==== DONNÉES FOURNIES

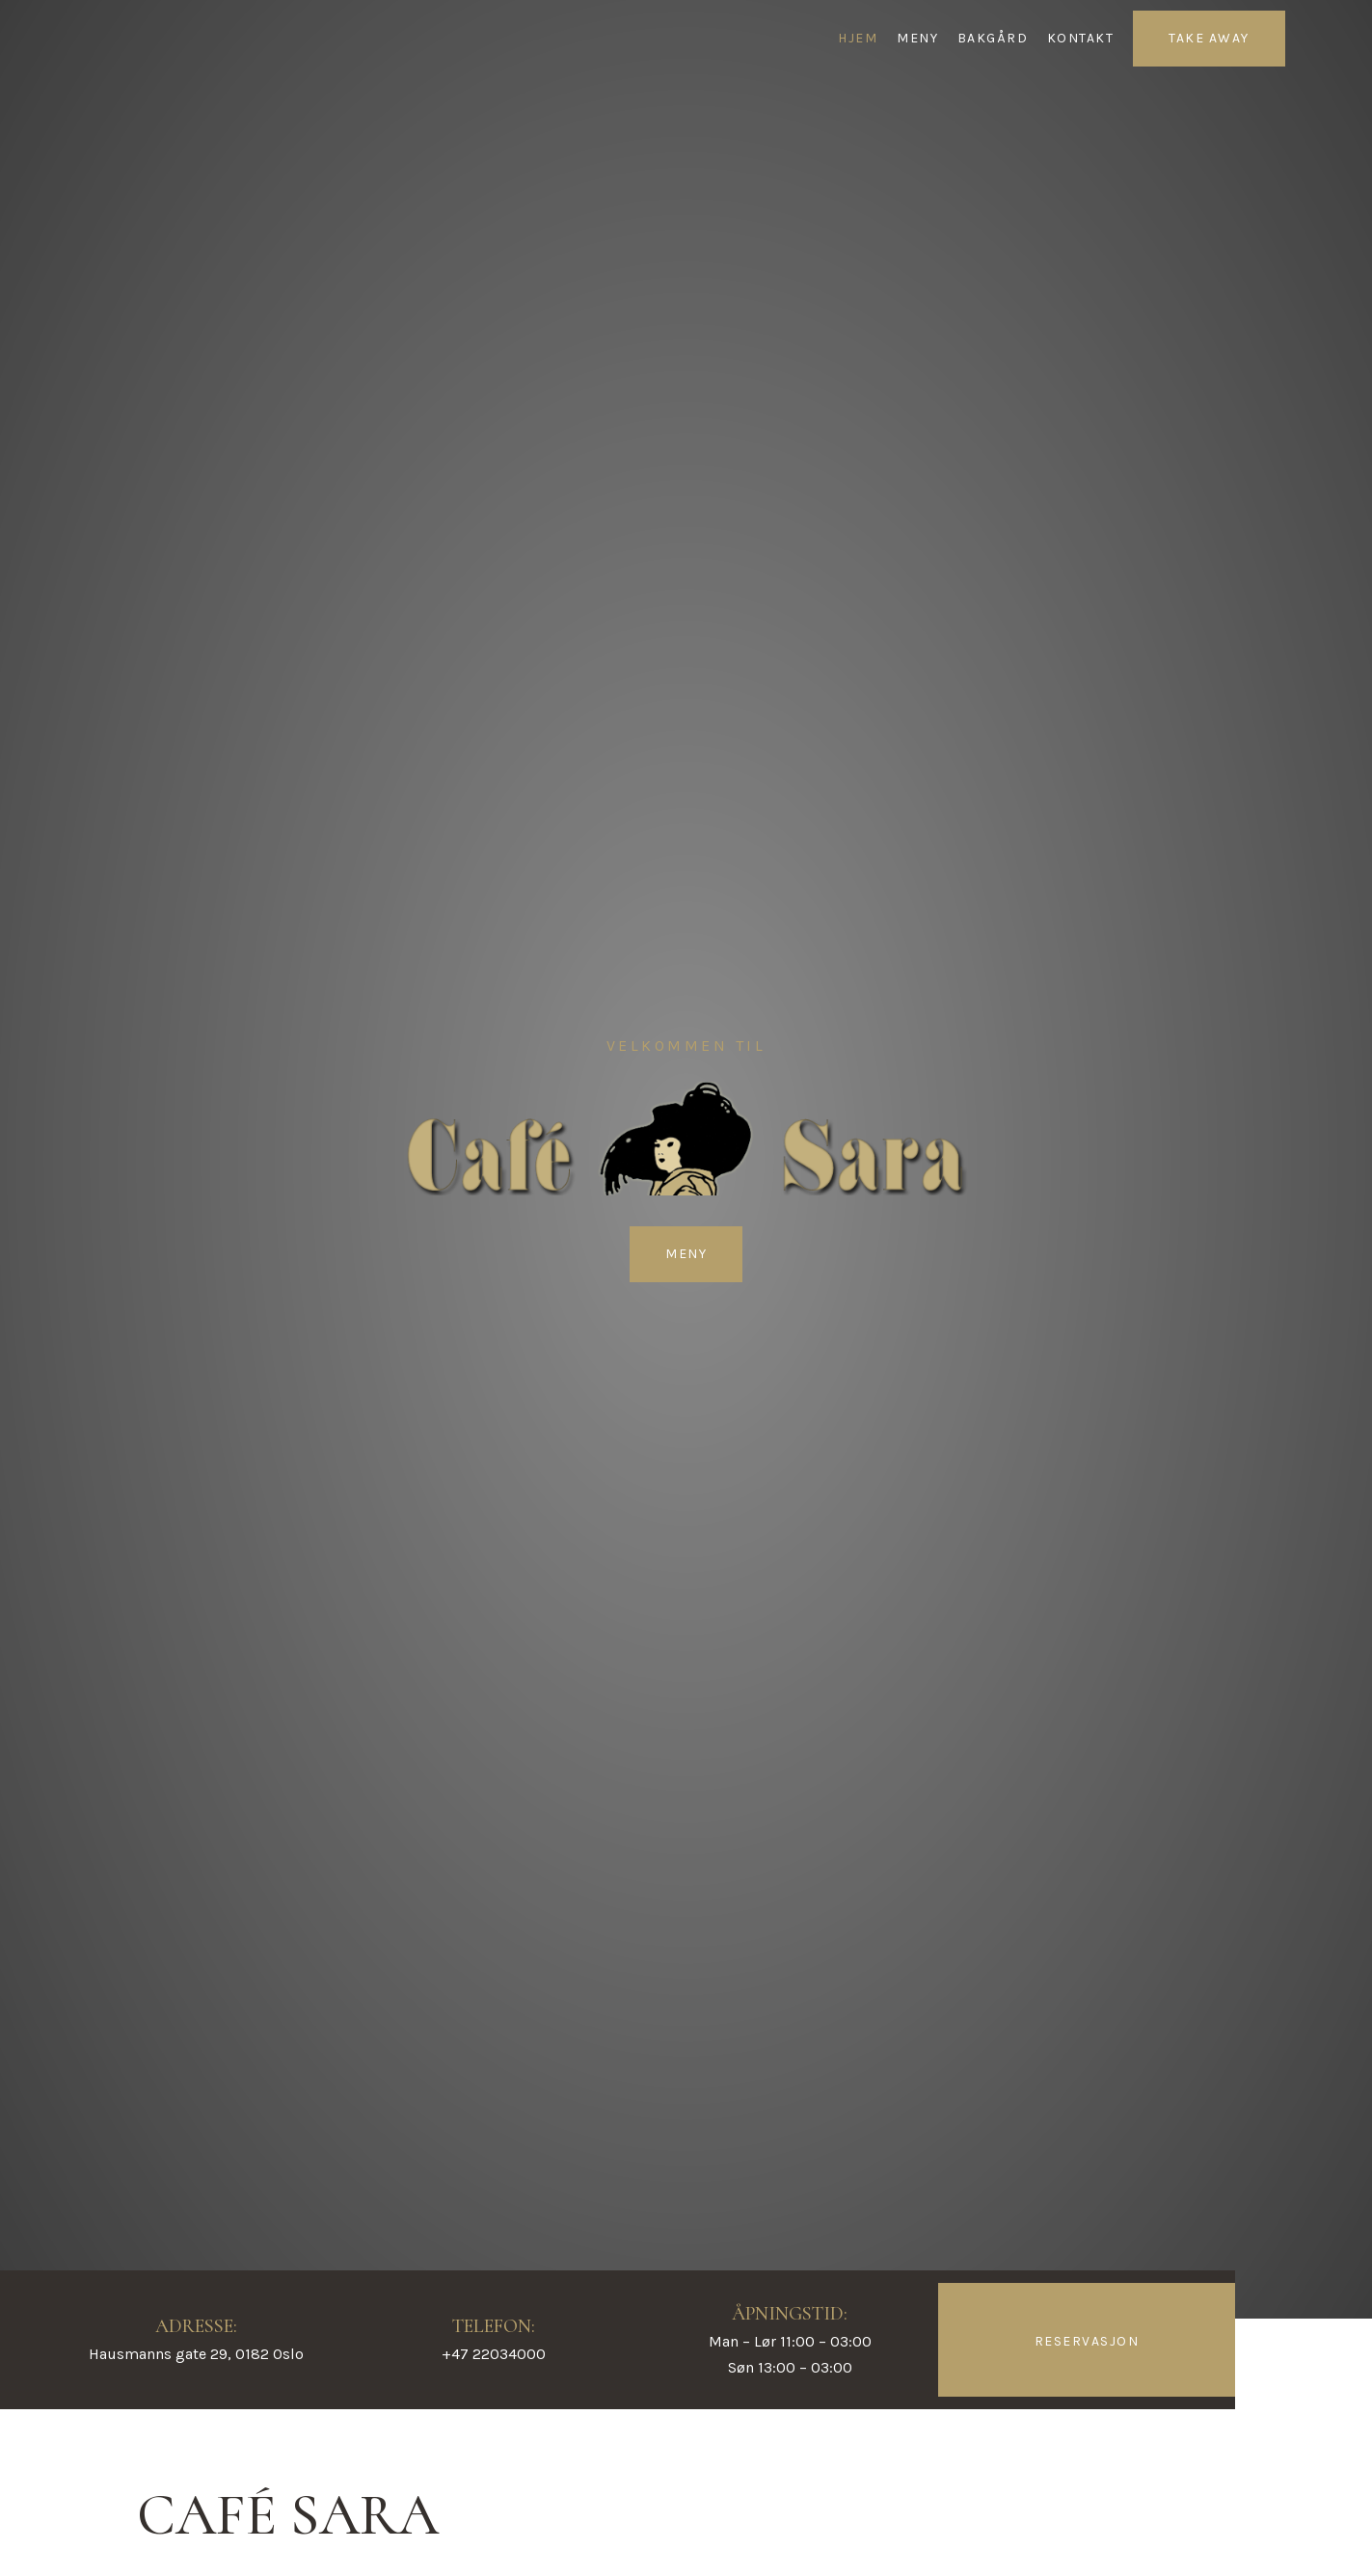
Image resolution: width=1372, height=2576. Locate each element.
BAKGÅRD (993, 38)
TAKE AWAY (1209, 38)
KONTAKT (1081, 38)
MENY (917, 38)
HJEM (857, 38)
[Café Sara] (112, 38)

========
==== DONNÉES FOURNIES

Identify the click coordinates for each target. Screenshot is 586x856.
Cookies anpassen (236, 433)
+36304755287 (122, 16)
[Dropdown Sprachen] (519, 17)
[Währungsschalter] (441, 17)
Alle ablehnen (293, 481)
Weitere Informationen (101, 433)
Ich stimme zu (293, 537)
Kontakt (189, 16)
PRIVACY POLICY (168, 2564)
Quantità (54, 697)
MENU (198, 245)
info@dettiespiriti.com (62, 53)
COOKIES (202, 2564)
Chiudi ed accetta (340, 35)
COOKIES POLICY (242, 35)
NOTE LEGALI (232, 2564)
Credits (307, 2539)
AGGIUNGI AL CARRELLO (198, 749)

========

[TRAVAIL À FAIRE] Pouvez-vous mettre sous forme de tableau Markdown les lignes des enregistrements, de celle qui contient « [Dropdown Sprachen] (519, 17) » jusqu'à celle qui contient « AGGIUNGI AL CARRELLO (198, 749) » incluse, avec une colonne N° pour le numéro de rang et une colonne Contenu pour la ligne, en laissant de côté les lignes vides ?

[RÉPONSE COMPLÈTE]
| N° | Contenu |
|---|---|
| 1 | [Dropdown Sprachen] (519, 17) |
| 2 | [Währungsschalter] (441, 17) |
| 3 | Alle ablehnen (293, 481) |
| 4 | Weitere Informationen (101, 433) |
| 5 | Ich stimme zu (293, 537) |
| 6 | Kontakt (189, 16) |
| 7 | PRIVACY POLICY (168, 2564) |
| 8 | Quantità (54, 697) |
| 9 | MENU (198, 245) |
| 10 | info@dettiespiriti.com (62, 53) |
| 11 | COOKIES (202, 2564) |
| 12 | Chiudi ed accetta (340, 35) |
| 13 | COOKIES POLICY (242, 35) |
| 14 | NOTE LEGALI (232, 2564) |
| 15 | Credits (307, 2539) |
| 16 | AGGIUNGI AL CARRELLO (198, 749) |